Material Conditions to Completion of the Transaction

The Arrangement will be effected by way of a court-approved plan of arrangement under the Business Corporations Act (British Columbia), requiring the approval of (i) at least 662/3% of the votes cast by AMPS Shareholders, and (ii) if applicable, a simple majority of the votes cast by AMPS Shareholders, excluding certain related parties as prescribed by Multilateral Instrument 61-101 – Protection of Minority Security Holders in Special Transactions, voting in person or represented by proxy at a special meeting of AMPS Shareholders to consider the Arrangement (the “AMPS Meeting”). An information circular regarding the Arrangement will be filed with regulatory authorities and mailed to AMPS Shareholders in accordance with applicable securities laws. The Arrangement is expected to be completed in the second quarter of 2024, subject to satisfaction of the conditions under the Arrangement Agreement.

Each of the directors and executive officers of American Future Fuel, along with certain key shareholders, including Sachem Cove Partners, representing an aggregate of approximately 6.54% of the issued and outstanding AMPS Shares, have entered into voting support agreements with Premier American Uranium and have agreed, among other things, to vote their AMPS Shares in favour of the Arrangement.

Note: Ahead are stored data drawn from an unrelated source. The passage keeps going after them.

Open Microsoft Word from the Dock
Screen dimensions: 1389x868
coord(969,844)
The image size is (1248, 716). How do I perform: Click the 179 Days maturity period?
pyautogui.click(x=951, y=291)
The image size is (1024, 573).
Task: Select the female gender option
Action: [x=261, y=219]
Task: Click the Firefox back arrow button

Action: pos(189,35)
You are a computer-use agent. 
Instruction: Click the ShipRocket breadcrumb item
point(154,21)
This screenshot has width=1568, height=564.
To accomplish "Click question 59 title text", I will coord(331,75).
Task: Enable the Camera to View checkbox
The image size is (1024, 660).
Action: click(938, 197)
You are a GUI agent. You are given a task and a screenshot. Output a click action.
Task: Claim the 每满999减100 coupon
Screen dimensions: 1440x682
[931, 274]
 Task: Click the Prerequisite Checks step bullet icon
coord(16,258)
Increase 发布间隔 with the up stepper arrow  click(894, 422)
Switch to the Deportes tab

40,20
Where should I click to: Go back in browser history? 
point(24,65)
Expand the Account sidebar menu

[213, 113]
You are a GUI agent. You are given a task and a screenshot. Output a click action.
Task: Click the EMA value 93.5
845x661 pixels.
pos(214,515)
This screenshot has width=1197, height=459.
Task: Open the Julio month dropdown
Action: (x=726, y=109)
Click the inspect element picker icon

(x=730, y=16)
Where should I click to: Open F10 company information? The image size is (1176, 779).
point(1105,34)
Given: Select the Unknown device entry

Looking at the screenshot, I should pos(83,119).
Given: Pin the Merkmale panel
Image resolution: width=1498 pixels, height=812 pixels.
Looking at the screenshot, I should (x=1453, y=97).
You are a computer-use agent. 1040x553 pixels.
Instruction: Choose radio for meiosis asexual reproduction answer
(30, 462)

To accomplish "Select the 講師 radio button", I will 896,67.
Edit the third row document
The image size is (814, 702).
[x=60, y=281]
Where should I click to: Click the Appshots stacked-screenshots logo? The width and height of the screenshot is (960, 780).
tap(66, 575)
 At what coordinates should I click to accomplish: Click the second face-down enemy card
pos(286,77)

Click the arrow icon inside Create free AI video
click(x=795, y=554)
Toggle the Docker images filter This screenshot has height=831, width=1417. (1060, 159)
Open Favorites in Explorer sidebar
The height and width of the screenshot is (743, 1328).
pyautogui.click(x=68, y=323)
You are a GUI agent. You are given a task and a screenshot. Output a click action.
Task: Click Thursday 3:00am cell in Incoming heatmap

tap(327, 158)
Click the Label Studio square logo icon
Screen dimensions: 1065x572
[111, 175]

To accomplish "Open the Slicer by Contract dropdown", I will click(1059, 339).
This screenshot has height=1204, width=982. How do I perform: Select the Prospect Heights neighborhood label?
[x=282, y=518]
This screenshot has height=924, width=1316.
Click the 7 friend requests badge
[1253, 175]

In addition to shareholder and court approvals, closing of the Arrangement is subject to applicable regulatory approvals including, but not limited to, TSXV approval and the satisfaction of certain other closing conditions customary in transactions of this nature.

The Arrangement Agreement customary representations and warranties for a transaction of this nature as well as customary interim period covenants regarding the operation of American Future Fuel and Premier American Uranium’s respective businesses. The Arrangement Agreement also provides for customary deal protection provisions, including non-solicitation covenants of American Future Fuel, “fiduciary out” provisions in favour of American Future Fuel and “right-to-match superior proposals” provisions in favour of Premier American Uranium. In addition, the Arrangement Agreement provides that, under certain circumstances, Premier American Uranium would be entitled to a C$1 million termination fee.

Following completion of the Transaction, the PUR Shares will continue trading on the TSXV and the AMPS Shares will be de-listed from the CSE.

Premier American Uranium and American Future Fuel will file material change reports in respect of the Arrangement in compliance with Canadian securities laws, as well as copies of the Arrangement Agreement and the voting support agreements, which will be available under Premier American Uranium’s and American Future Fuel’s respective SEDAR+ profiles at www.sedarplus.ca.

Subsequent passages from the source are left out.